30 June 2026 · 9 min read · The Clipdify team

Hinglish, Urdish, and code-switching: making mixed-language videos engaging

Key takeaways

  • Caption what was actually said, in the scripts it was said in — mixed captions read fastest for mixed-language audiences.
  • Switch scripts at phrase boundaries, keep English tech terms in Latin script, stay consistent per video.
  • Use ASR tuned for code-switched speech or you'll spend an hour fixing every transcript.

Nobody in Delhi, Karachi, or Dubai speaks one language at a time. Real speech flows Hindi-into-English-into-Hindi mid-sentence — and captions that fight this (forcing everything into one script) read as fake. The engaging move is to caption what was actually said, the way it was said.

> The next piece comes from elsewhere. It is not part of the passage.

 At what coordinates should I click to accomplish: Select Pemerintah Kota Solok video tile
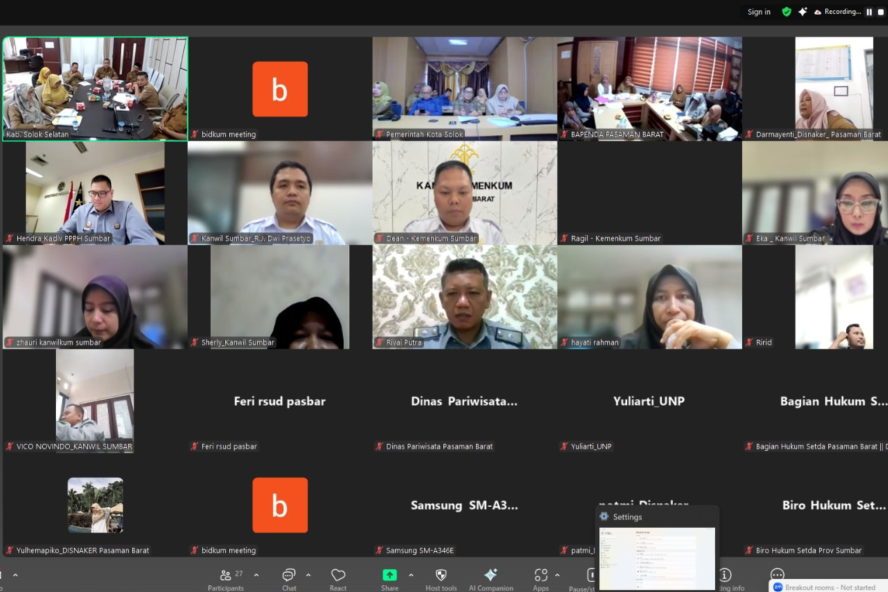464,88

Why code-switched captions outperform

Viewers process their own speech patterns fastest. When your captions switch scripts exactly where the speaker switched languages, reading feels effortless — and effortless reading is retention. When you transliterate everything into Latin script 'to be safe', you add friction for the 80% of your audience who read Devanagari or Nastaliq natively.

The three rules of mixed captions

  1. 1Switch at logical points: keep whole phrases in one script. Mid-word switches confuse; phrase-level switches feel natural.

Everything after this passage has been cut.